## Excerpt

System and Method for Haptic Stimulation Creation based on Existing Media

Abstract

A system for generating haptic effects having a processor having a memory configured to receive one or more of one or more audio signals and one or more video signals; and one or more haptic transducers. The processor is configured to analyze one or more of an audio stream and a input video stream to detect one or more predetermined events in the stream. For each detected event, the processor generates a first haptic signal of one or more predetermined haptic effects associated with the detected event, and sends the first haptic signal to one or more haptic transducers. The processor may also be configured to generate a second haptic signal based upon an analysis of one or more of the input signals and to send the second haptic signal to the one or more transducer simultaneously with the first haptic signal.

Description

FIELD OF THE INVENTION

This invention relates to generating haptic stimulation.

BACKGROUND OF THE INVENTION

In various forms of media, audio and video content are generated, edited or manipulated in various ways to optimize them for listening and viewing, but lack the capability of generating for tactile sensation. Such media include video clips, audio tracks, video games and so on. In cases where it is desired to generate haptic stimulation to complement the audio or video content it is usually derived in one of three methods: a) dedicated creation of the haptic track, b) converting the audio track to haptic stimulation, and c) reshaping the audio file by optimizing specific frequencies that have a strong or more adequate haptic effect. US published patent publication 20110190058 to Houston, describes such a system.

The existing solutions, even those manipulating the content, do it in a uniform manner such as applying filters to the entire stream which often produces a poor representation of the actual real-world haptic sensation.

## What to work on
Reproduce the entire haptic stimulation patent text above word for word, keeping its headings and paragraph breaks.

## Information provided

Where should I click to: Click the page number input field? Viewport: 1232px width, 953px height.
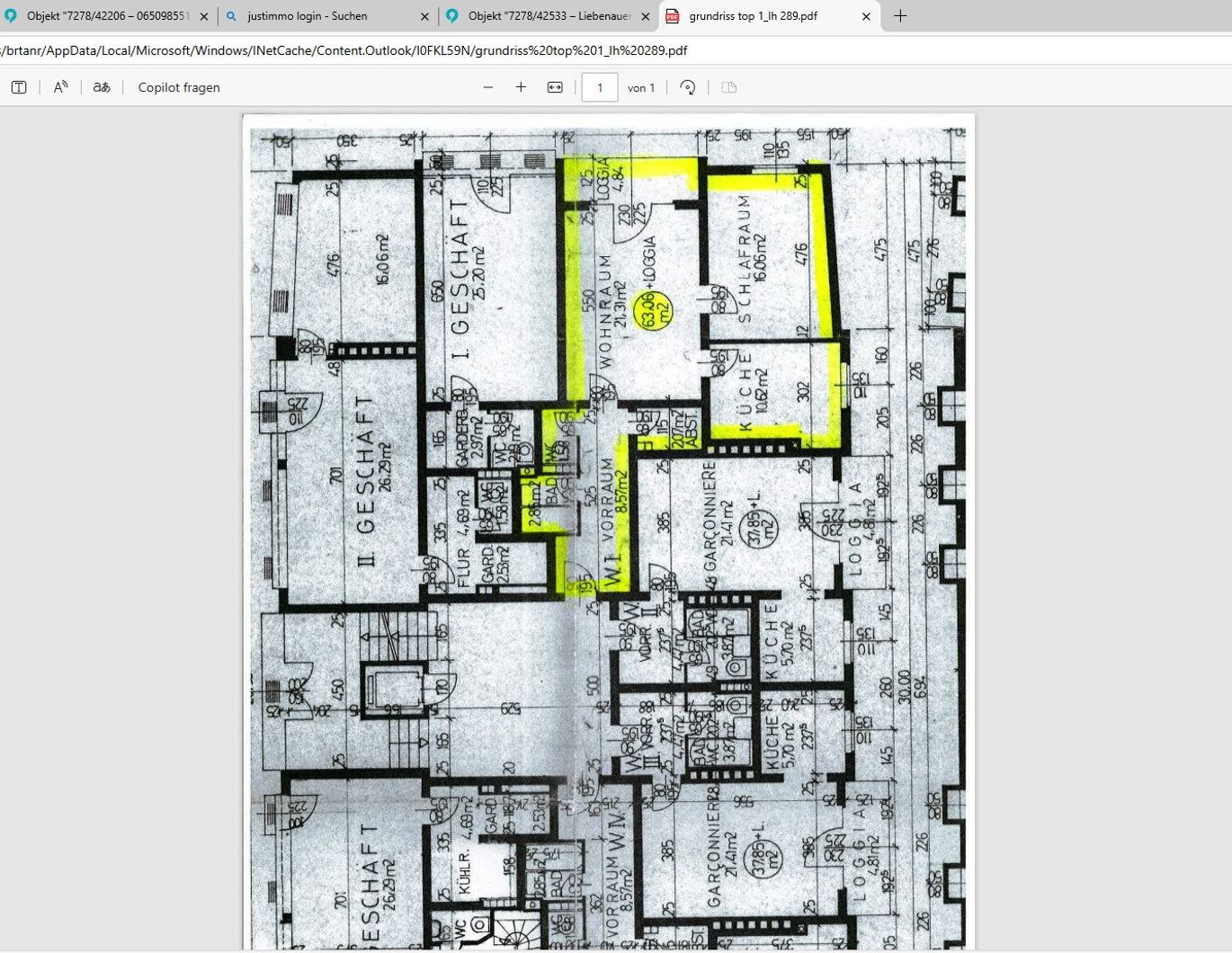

--

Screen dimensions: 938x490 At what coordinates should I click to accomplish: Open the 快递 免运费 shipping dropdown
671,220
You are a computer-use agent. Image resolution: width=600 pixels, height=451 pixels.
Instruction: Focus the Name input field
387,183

==

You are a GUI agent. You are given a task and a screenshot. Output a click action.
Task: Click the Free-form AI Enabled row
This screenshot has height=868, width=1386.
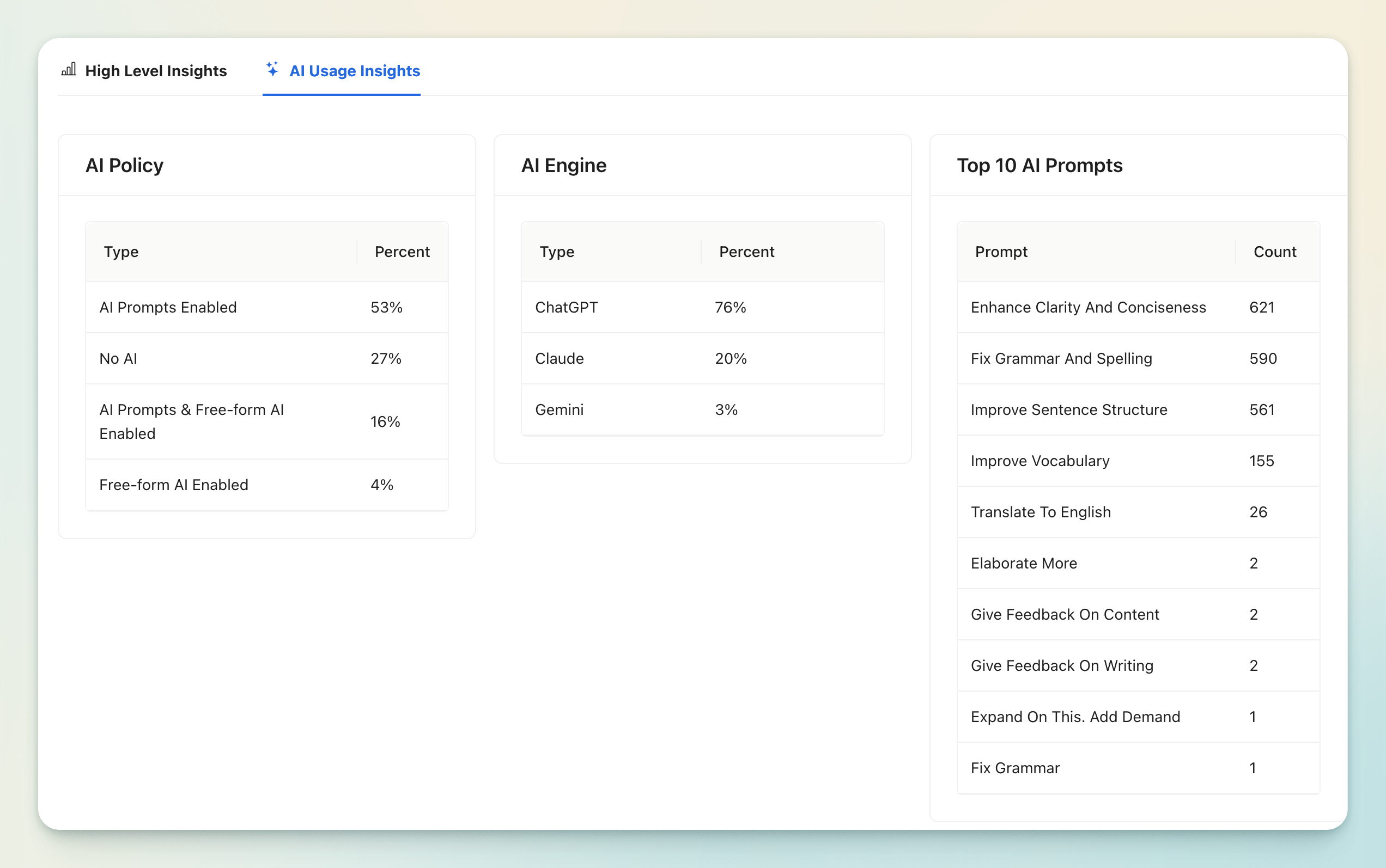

## Expected output
System and Method for Haptic Stimulation Creation based on Existing Media

Abstract

A system for generating haptic effects having a processor having a memory configured to receive one or more of one or more audio signals and one or more video signals; and one or more haptic transducers. The processor is configured to analyze one or more of an audio stream and a input video stream to detect one or more predetermined events in the stream. For each detected event, the processor generates a first haptic signal of one or more predetermined haptic effects associated with the detected event, and sends the first haptic signal to one or more haptic transducers. The processor may also be configured to generate a second haptic signal based upon an analysis of one or more of the input signals and to send the second haptic signal to the one or more transducer simultaneously with the first haptic signal.

Description

FIELD OF THE INVENTION

This invention relates to generating haptic stimulation.

BACKGROUND OF THE INVENTION

In various forms of media, audio and video content are generated, edited or manipulated in various ways to optimize them for listening and viewing, but lack the capability of generating for tactile sensation. Such media include video clips, audio tracks, video games and so on. In cases where it is desired to generate haptic stimulation to complement the audio or video content it is usually derived in one of three methods: a) dedicated creation of the haptic track, b) converting the audio track to haptic stimulation, and c) reshaping the audio file by optimizing specific frequencies that have a strong or more adequate haptic effect. US published patent publication 20110190058 to Houston, describes such a system.

The existing solutions, even those manipulating the content, do it in a uniform manner such as applying filters to the entire stream which often produces a poor representation of the actual real-world haptic sensation.